## Actions to take:
a: Which dates appear in the amdkfd patch reply below? List every one.
b: Can you carry the amdkfd patch reply below forward, picking up right after its final line?

[PATCH V2 08/10] amdkfd: identify a secondary kfd process by its id

Zhu, Lingshan lingshan.zhu at amd.com
Mon Aug 4 06:13:13 UTC 2025


On 8/2/2025 12:05 AM, Felix Kuehling wrote:

> On 2025-08-01 4:55, Zhu Lingshan wrote:
>> This commit introduces a new id field for
>> struct kfd process, which helps identify
>> a kfd process among multiple contexts that
>> all belong to a single user space program.
>>
>> The sysfs entry of a secondary kfd process
>> is placed under the sysfs entry folder of
>> its primary kfd process.
>>
>> The naming format of the sysfs entry of a secondary
>> kfd process is "context_%u" where %u is the process id.
>>
>> Signed-off-by: Zhu Lingshan <lingshan.zhu at amd.com>
>> ---
>>  drivers/gpu/drm/amd/amdkfd/kfd_priv.h    |  6 ++
>>  drivers/gpu/drm/amd/amdkfd/kfd_process.c | 83 +++++++++++++++++++++++-
>>  2 files changed, 86 insertions(+), 3 deletions(-)

## Information provided:

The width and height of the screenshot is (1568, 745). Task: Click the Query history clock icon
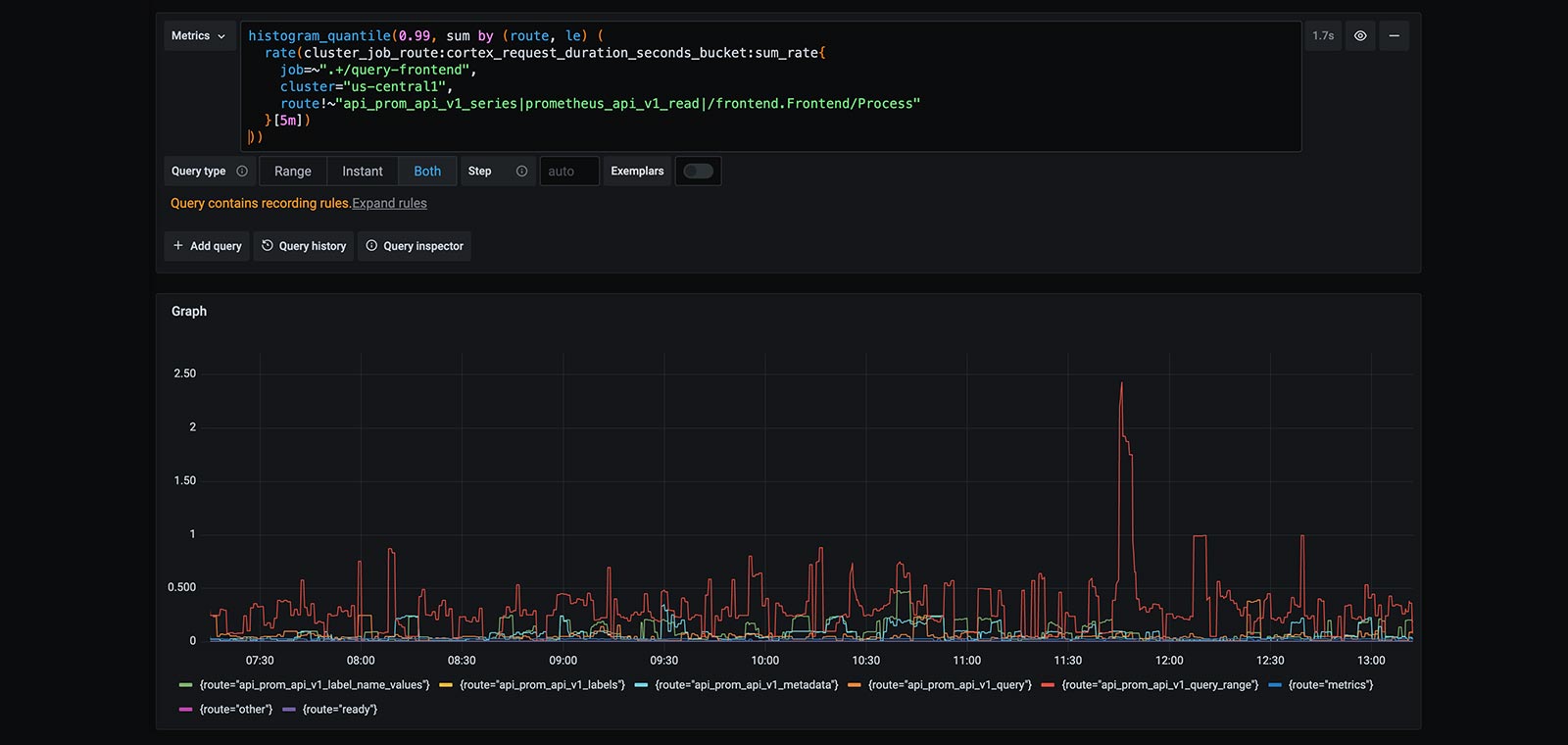[x=268, y=246]
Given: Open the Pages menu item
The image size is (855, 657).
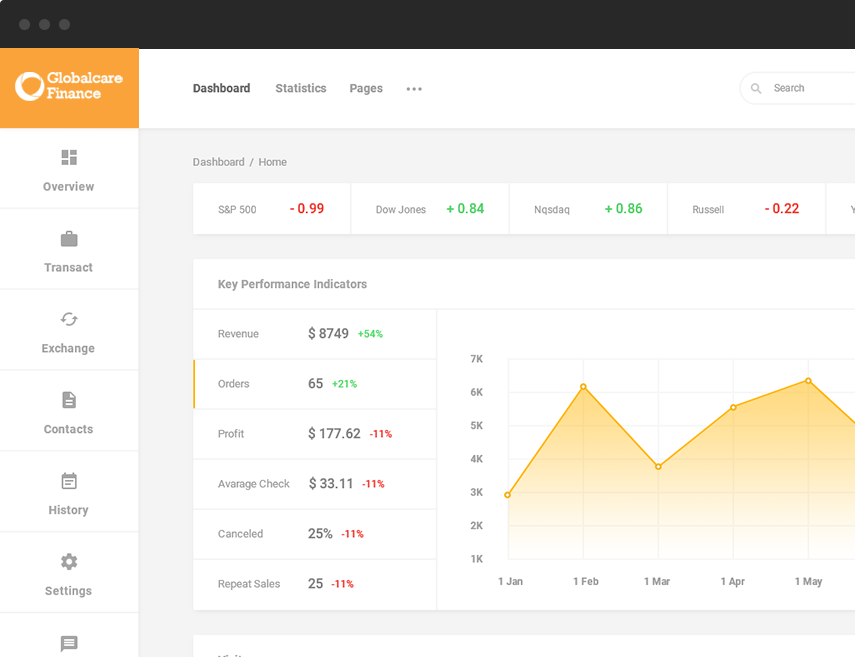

## Exercise answers:
a:
- Mon Aug 4 06:13:13 UTC 2025
- 8/2/2025 (12:05 AM)
- 2025-08-01

b:
>>
>> diff --git a/drivers/gpu/drm/amd/amdkfd/kfd_priv.h b/drivers/gpu/drm/amd/amdkfd/kfd_priv.h
>> index de701d72aa5c..a6e12c705734 100644
>> --- a/drivers/gpu/drm/amd/amdkfd/kfd_priv.h
>> +++ b/drivers/gpu/drm/amd/amdkfd/kfd_priv.h
>> @@ -995,6 +995,9 @@ struct kfd_process {
>>  	/* Tracks debug per-vmid request for debug flags */
>>  	u32 dbg_flags;
>>  
>> +	/* kfd process id */
>> +	u16 id;
>> +
>>  	atomic_t poison;
>>  	/* Queues are in paused stated because we are in the process of doing a CRIU checkpoint */
>>  	bool queues_paused;
>> @@ -1009,6 +1012,9 @@ struct kfd_process {
>>  
>>  	/* indicating whether this is a primary kfd_process */
>>  	bool primary;
>> +
>> +	/* The primary kfd_process allocating IDs for its secondary kfd_process, 0 for primary kfd_process */
>> +	struct ida id_table;
>>  };
>>  
>>  #define KFD_PROCESS_TABLE_SIZE 8 /* bits: 256 entries */
>> diff --git a/drivers/gpu/drm/amd/amdkfd/kfd_process.c b/drivers/gpu/drm/amd/amdkfd/kfd_process.c
>> index 440fde75d1e4..117e524f4fb3 100644
>> --- a/drivers/gpu/drm/amd/amdkfd/kfd_process.c
>> +++ b/drivers/gpu/drm/amd/amdkfd/kfd_process.c
>> @@ -54,6 +54,9 @@ DEFINE_MUTEX(kfd_processes_mutex);
>>  
>>  DEFINE_SRCU(kfd_processes_srcu);
>>  
>> +#define KFD_PROCESS_ID_MIN 1
>> +#define KFD_PROCESS_ID_WIDTH 16
>> +
>>  /* For process termination handling */
>>  static struct workqueue_struct *kfd_process_wq;
>>  
>> @@ -827,6 +830,7 @@ static void kfd_process_device_destroy_ib_mem(struct kfd_process_device *pdd)
>>  
>>  int kfd_create_process_sysfs(struct kfd_process *process)
>>  {
>> +	struct kfd_process *primary_process;
>>  	int ret;
>>  
>>  	if (process->kobj) {
>> @@ -839,9 +843,22 @@ int kfd_create_process_sysfs(struct kfd_process *process)
>>  		pr_warn("Creating procfs kobject failed");
>>  		return -ENOMEM;
>>  	}
>> -	ret = kobject_init_and_add(process->kobj, &procfs_type,
>> -				   procfs.kobj, "%d",
>> -				   (int)process->lead_thread->pid);
>> +
>> +	if (process->primary)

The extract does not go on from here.